Le thème du forum ainsi exprimé: «Le politique et le religieux dans un Etat de droit: expériences comparées» s’interroge, en définitive, sur l’issue de la transition démocratique en Tunisie. Etat théocratique, état démocratique? Ahmed Néjib Chebbi, président du PDP, «Guest speaker» dans sa conférence, qui ouvrait le premier atelier, avait approché la question dans la perspective de la deuxième République à naître. Un discours, fouillé et structuré. M. Néjib Chebbi est remonté aux origines, c’est-à-dire aux Omeyades pour les Arabes et à la Réforme pour les pays d’Europe. Pourquoi aussi loin? Tout simplement parce que la Réforme de l’église catholique a fait le lit de l’Etat de droit dans les principales démocraties d’Europe et d’Amérique du Nord. La Tunisie a fait un parcours qui s’en approche. Risque-t-elle aujourd’hui, avec sa nouvelle Constitution de faire un virage à 180 degrés?
L’éviction du religieux: Quelle part d’universel? Et de singulier?
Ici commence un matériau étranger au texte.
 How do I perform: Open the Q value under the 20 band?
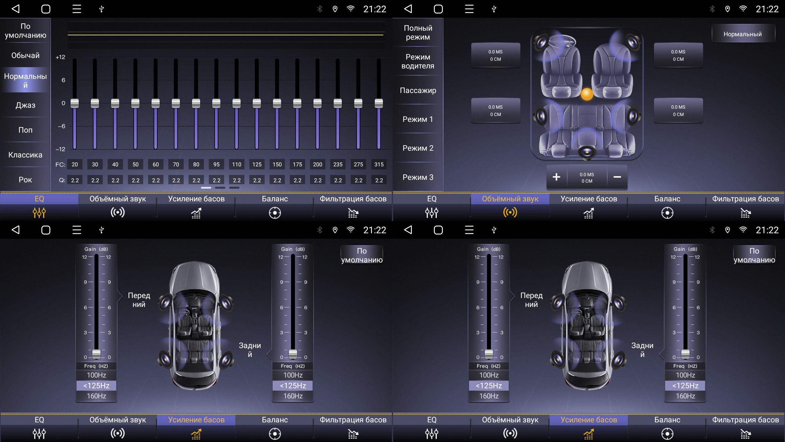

C’est le Luthérisme, apparu en Allemagne en 1520, qui a donné le strike, a indiqué le président du PDP. L’Allemagne prenait ombrage de l’hégémonie de l’église épiscopale, précisait-il. Et c’est la monarchie anglaise, avec Henri VIII, époux de Marie Tudor et d’Ann Boleyn, et père d’Elizabeth 1ère, éprouvant la même gêne, qui a relayé le mouvement. Henri VIII, en favorisant le calvinisme, consomma la rupture avec le Saint Siège. Toutefois, il lui substitua, vite fait, une église anglicane, tout à fait aux ordres, dirions-nous, sans vouloir faire de jeu de mots.
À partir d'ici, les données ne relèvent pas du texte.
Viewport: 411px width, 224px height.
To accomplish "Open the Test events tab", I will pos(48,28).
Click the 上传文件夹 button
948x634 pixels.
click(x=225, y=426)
Aux Etats-Unis, le scénario fut différent. Et puis le phénomène fut intervenu avec un certain décalage historique, en Amérique du Nord, étant donné que la jeune République n’a gagné son indépendance qu’en 1776. Peuplée, dans une large part, d’immigrants majoritairement persécutés des guerres de religion, les Etats fédérés envers et contre toute attente, ont mentionné le protestantisme, dans toutes ses variantes, comme religion d’Etat dans leurs Constitutions respectives. Mais pas l’Etat fédéral, a précisé le conférencier.
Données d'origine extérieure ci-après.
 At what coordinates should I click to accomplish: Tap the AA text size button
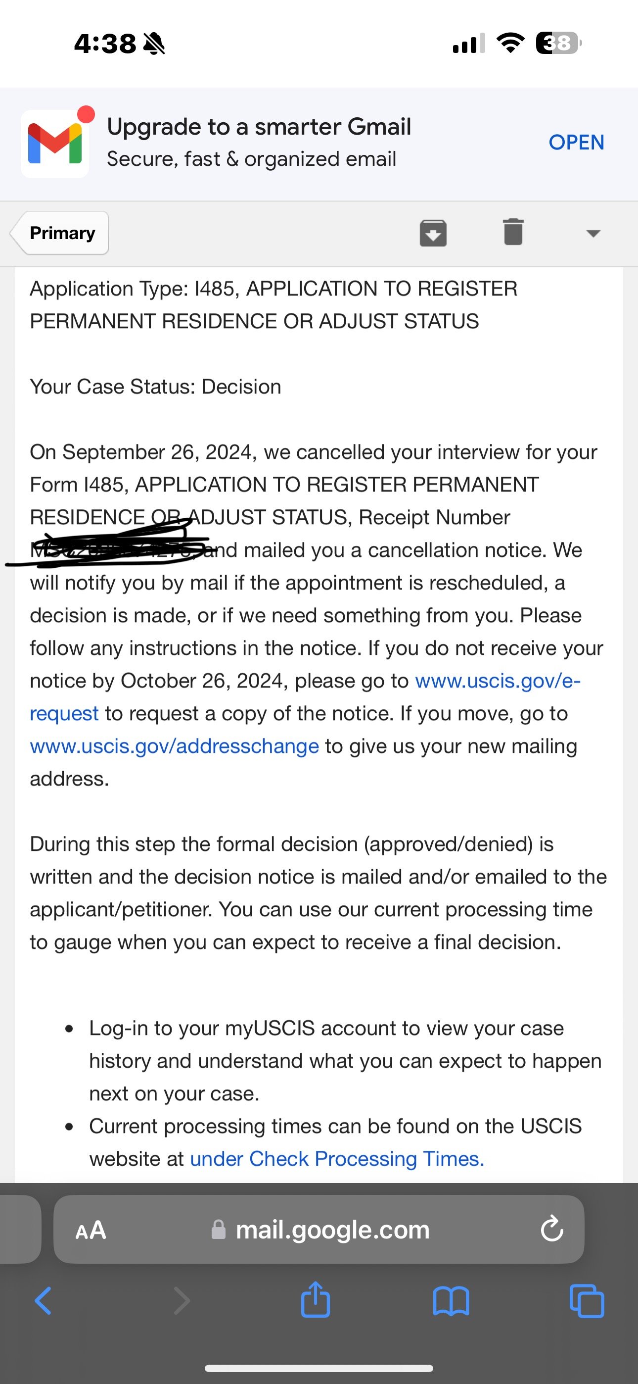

Plus tard, ils se sont alignés. Cela a mis du temps. Le Maryland, dernier en date, n’y est venu qu’en 1961. La France, pour sa part, dira Najib Chebbi s’est ‘’convertie’’, tardivement, à l’Etat de droit. L’édit de Nantes, signé par Henri IV, qui reconnaissait le protestantisme, sa religion à lui, fut révoqué par Louis XIV. L’intolérance demeura vivace jusqu’en 1788, qui vu le dernier supplicié. La Révolution a rompu avec le clergé. L’Empire de Napoléon 1er fut moins incisif. C’est le pape qui a baptisé Napoléon “empereur des français“, ne l’oublions pas.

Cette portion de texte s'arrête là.